Mass selloffs are clearing out the unsold inventory

By Jim Redden

The Portland Tribune, Oct 7, 2010,

(news photo)

The Waterside is one of the last luxury condomiunium buildings in Portland with a significant number of unsold units. They will be auctioned later this month.

When plans for the Waterside condominiums on Hayden Island were announced in 2004, the project was seen as a sign that Portland’s hot condo market was spreading beyond downtown.

At the time – just before the peak of the housing bubble – the 84-unit development was envisioned as a lower-cost but still luxurious alternative to the Pearl District, featuring stunning views of the Cascades and access to a marina on the Columbia River.

But like other upscale condominium projects in town, Waterside sales began to slow shortly after it was completed, and they eventually stalled. So now, following the example of the Atwater and John Ross condominiums in the South Waterfront, 30 unsold units will be up for auction on Sunday, Oct. 24. Kennedy Wilson, the firm conducting the auction, promises beginning prices at less than half the original $375,000 to $840,000 asking prices.

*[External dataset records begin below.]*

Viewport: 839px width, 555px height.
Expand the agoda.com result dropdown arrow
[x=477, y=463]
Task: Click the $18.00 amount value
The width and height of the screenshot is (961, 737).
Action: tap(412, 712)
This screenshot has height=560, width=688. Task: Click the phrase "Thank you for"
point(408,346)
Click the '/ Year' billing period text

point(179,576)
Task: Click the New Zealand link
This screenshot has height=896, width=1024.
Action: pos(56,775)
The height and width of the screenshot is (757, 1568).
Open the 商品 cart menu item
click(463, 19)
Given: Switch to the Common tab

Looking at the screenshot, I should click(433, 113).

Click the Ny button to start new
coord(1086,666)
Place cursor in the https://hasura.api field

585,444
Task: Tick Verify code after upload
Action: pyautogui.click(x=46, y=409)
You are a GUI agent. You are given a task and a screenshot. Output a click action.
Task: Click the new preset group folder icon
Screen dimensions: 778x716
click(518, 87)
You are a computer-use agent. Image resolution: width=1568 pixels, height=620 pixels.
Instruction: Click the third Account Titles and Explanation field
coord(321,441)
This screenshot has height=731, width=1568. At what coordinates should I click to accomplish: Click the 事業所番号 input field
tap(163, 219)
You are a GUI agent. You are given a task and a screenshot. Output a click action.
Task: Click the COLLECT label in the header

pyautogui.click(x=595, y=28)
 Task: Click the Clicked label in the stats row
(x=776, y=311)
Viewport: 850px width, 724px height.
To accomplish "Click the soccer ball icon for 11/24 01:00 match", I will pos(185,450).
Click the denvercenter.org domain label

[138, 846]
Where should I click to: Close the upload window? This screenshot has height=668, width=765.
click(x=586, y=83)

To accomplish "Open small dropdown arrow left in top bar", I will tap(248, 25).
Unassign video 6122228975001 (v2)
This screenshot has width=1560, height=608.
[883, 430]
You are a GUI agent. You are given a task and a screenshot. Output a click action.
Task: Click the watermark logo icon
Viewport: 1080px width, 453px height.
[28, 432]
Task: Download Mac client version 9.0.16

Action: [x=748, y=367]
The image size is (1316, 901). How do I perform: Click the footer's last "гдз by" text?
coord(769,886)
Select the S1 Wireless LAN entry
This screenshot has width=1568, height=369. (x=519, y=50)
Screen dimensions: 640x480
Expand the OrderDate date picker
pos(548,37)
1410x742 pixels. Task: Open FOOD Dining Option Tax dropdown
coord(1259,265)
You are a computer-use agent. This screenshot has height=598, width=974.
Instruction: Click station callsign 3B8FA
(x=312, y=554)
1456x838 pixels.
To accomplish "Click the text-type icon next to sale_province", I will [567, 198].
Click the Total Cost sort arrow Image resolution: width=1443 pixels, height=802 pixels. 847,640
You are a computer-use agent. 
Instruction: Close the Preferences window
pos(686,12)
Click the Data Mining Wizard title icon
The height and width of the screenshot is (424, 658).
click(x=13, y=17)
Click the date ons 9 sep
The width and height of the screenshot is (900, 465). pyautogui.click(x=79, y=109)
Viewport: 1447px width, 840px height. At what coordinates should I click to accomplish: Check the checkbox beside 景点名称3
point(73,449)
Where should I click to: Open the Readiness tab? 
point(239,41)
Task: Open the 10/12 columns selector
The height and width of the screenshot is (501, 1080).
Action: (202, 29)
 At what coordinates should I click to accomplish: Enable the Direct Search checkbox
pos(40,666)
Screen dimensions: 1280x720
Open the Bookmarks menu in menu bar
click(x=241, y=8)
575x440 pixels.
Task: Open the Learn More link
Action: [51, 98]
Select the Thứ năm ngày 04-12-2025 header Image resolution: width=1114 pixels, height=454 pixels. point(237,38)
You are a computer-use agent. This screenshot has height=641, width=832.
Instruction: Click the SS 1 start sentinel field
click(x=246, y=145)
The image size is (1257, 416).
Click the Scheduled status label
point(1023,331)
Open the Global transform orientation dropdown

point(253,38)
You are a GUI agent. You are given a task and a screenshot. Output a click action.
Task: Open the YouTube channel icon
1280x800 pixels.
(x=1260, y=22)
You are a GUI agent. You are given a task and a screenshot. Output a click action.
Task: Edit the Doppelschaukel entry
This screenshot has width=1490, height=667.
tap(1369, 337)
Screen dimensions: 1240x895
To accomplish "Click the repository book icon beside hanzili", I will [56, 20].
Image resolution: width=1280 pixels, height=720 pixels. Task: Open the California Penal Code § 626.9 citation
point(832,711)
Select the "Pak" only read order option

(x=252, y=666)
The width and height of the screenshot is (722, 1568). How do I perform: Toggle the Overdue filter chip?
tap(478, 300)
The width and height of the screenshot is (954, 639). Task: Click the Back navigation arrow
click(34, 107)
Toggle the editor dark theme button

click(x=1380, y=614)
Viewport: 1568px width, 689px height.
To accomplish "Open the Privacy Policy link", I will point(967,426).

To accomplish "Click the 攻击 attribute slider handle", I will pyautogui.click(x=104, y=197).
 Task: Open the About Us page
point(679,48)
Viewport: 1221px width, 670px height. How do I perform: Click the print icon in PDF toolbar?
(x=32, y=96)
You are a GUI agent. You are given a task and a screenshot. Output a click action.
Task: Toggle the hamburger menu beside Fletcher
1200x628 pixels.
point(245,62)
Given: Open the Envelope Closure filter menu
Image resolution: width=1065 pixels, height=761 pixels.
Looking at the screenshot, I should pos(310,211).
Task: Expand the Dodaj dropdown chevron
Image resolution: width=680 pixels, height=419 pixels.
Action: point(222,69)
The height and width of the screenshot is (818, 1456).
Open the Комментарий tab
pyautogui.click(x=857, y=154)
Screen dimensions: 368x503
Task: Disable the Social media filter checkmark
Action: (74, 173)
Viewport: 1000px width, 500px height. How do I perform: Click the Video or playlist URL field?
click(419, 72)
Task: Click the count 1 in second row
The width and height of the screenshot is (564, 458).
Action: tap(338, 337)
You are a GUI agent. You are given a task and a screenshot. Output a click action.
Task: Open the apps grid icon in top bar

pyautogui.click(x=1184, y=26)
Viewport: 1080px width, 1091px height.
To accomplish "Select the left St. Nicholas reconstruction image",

Another sign the local condominium market is in the tank? Yes – but maybe not exactly, say those familiar with the condo and auction business. Yes, the auction is being held because the vacant units have not been selling, and Realtor Gary Whiting says it will be years before buyers who paid the higher prices for their condos will be able to get their money out of them.

“People may want to sell now, but if they owe more than their condo’s worth, they’re out of luck,” says Whiting, who works for John L. Scott and is chairman of the area Regional Multiple Listing Service.

On the positive side of the ledger, the Waterside is one of the last luxury condo buildings in the Portland area with so many unsold units. The previous auctions and ongoing monthly sales have actually helped push the number of unsold new condos in Portland to the lowest level in years.

“The reality is, the inventory level has shrunk to the lowest level since we began tracking it on a monthly basis,” says Todd Prendergast, principle director of Realty Trust.

Prendergast’s firm has tracked sales in new central-city condos for 15 years. When the condo market began to explode approximately six years ago, the firm began compiling sales figures on a monthly basis. The figures show the available inventory peaked in January 2007, with around 2,600 units on the market. Today, that number has dropped to just 366, with a disproportionate share in just a few buildings. For instance, the Encore – the most recently completed project in the Pearl District – has more than 100 vacancies.

Another reason the inventory has dropped so much is that several major condo projects converted to apartments in recent years, substantially reducing the number of new units coming on the market. Because no new condos are under construction, Prendergast predicts that some of those projects might convert back to condos when the remaining available condos are sold.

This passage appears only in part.